Top of MATERIAL SUPPLIED

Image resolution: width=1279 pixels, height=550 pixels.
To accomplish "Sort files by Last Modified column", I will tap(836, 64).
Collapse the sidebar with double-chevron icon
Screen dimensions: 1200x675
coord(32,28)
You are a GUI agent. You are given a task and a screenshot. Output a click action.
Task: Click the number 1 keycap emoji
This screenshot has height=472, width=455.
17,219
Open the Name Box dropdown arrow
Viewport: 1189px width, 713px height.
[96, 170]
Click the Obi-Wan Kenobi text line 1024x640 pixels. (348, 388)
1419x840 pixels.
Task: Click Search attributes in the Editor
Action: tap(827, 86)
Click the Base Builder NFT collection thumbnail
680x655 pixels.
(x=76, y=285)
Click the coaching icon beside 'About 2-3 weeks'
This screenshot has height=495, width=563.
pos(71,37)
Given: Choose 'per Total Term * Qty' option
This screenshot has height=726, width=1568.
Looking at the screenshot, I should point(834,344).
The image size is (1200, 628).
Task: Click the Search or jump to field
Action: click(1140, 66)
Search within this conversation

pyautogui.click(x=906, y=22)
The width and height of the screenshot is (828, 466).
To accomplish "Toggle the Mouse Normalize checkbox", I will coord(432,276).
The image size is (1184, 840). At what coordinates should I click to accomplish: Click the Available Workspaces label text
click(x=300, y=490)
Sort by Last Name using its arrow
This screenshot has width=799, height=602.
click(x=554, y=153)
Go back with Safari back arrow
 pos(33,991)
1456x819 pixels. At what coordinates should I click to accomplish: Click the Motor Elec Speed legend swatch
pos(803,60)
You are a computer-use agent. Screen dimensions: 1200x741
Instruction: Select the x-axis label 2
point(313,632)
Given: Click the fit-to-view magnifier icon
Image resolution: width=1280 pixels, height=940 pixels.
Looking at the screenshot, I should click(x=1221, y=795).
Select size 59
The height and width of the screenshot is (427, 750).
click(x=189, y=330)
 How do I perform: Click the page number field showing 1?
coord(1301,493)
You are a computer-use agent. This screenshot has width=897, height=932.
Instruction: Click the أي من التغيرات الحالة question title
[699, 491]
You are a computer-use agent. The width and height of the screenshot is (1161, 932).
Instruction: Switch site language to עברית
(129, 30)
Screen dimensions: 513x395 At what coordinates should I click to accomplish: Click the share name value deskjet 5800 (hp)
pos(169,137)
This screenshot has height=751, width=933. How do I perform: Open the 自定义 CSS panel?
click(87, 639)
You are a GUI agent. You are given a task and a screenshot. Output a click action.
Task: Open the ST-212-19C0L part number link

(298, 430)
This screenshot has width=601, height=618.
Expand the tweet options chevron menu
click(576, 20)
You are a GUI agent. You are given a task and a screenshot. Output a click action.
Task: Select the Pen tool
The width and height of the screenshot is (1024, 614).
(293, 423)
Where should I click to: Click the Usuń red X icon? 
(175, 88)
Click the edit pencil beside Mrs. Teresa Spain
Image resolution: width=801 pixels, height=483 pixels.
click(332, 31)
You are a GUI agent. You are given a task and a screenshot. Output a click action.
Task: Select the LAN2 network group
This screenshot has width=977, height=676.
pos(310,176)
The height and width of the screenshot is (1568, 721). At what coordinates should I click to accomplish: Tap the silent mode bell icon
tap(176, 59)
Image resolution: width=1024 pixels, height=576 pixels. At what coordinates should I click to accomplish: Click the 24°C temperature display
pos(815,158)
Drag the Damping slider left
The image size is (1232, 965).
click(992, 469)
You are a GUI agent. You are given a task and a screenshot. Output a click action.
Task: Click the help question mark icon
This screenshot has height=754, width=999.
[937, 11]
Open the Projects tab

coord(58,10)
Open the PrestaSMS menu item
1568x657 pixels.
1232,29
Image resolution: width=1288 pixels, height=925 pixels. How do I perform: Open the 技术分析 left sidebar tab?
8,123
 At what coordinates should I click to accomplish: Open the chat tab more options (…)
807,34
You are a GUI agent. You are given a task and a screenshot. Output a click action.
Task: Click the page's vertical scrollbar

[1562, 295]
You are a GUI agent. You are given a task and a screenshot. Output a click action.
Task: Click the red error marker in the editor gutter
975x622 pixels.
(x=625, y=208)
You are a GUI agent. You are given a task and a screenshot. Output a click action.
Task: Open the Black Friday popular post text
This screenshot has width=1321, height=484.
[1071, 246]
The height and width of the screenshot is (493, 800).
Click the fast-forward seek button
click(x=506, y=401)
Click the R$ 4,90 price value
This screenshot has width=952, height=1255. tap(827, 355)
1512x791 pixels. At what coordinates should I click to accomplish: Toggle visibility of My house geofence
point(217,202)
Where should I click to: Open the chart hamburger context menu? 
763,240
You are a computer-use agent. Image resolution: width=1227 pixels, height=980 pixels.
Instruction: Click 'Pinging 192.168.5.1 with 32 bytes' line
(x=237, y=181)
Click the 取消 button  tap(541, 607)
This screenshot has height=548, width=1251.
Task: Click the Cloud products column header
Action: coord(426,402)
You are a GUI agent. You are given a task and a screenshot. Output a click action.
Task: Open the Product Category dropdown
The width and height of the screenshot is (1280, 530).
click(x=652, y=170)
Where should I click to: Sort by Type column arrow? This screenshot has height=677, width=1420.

Bottom of MATERIAL SUPPLIED

TASK BRIEF: Go through the material above, and wherever a line holds the word "computer", copy it.

EXERCISE SOLUTION:
You are a computer-use agent. Screen dimensions: 1200x741
You are a computer-use agent. This screenshot has width=897, height=932.
You are a computer-use agent. The width and height of the screenshot is (1161, 932).
You are a computer-use agent. Image resolution: width=1227 pixels, height=980 pixels.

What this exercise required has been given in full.